Lars: Before I left, I thought a lot about the handball project: How will handball be received in South Africa? How will I be respected as a coach? To what extent can a “real” handball training take place? And of course, many things turned out differently than expected. Not even in a negative sense, rather the opposite – some things are already working out really well. The most important thing first: almost all children always have a lot of fun during handball training. Even though I only have 30 minutes with a class at the schools, it’s still possible to do a few drills and games. Also, the language barriers are not really a problem. Most of the children understand me really well and even if something is not understood, I always get help and it is simply translated into Afrikaans. Of course, the difference in performance is often noticeable and you always have to make sure that everyone is well integrated into the training. It always makes me very happy when I see that they play as a team and that everyone is able to play. Of course, things don’t always go perfectly – there are always students who don’t feel like playing or who would rather play soccer. Often the classes arrive too late, so that you only have 20 minutes left. But even then, you just have to improvise a bit and you can really achieve a lot in a short time
PLAY HANDBALL: How has your work had an impact on you and in the community?
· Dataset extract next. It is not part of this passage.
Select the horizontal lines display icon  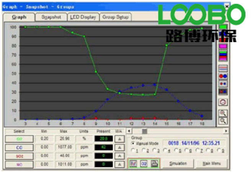tap(223, 68)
Lars: The work I do has a very positive effect on me. Every handball session helps me to develop personally and I learn a lot in my role as a handball coach. It was a very unusual situation for me to teach a group a sport that is new to them in another language, but this challenge helps me a lot to leave my comfort zone and try new things. I also feel that everything I do is very well received in the community, as I get a lot of positive feedback. Especially the fact that many kids feel like coming back to handball practice every week shows me that my work is also appreciated and everyone wants to be a part of it. I am also asked again and again, whether by teachers, other schools or even children, if I can also play handball with them, which always gives me great pleasure and motivates me even more to spread the project further.
PLAY HANDBALL: How is the life with a local South African host family?
Lars: From the beginning, I was very warmly welcomed into the family and treated well. I was integrated directly into the family and after a very short time I no longer felt like I was in a foreign country or surrounded by foreign people. Here at home, I am provided with everything I need, I get a lot of attention, but I also have my freedoms. I can talk to everyone about everything and immediately help is offered from every side. In addition, I experience life in the host family as very sociable. my family is not limited to my host mother, with whom I live, but every day others come to visit and if I’m ever bored, I can go to other homes at any time and just sit there and talk with people.
PLAY HANDBALL: Any other comments or sentiments you’d like to share
Lars: I am very grateful to have the chance to support such a project and to be able to make this journey – I enjoy every moment I experience here. Before I started volunteering, I couldn’t imagine how much joy you can get from so many little moments and how nice and also important it is to get in touch with so many new people and share your experiences. Even if everything doesn’t always go perfectly and you also have times when things aren’t going so well, it is a unique experience to get to know a new culture and a new country in this way. I am looking forward to the coming months!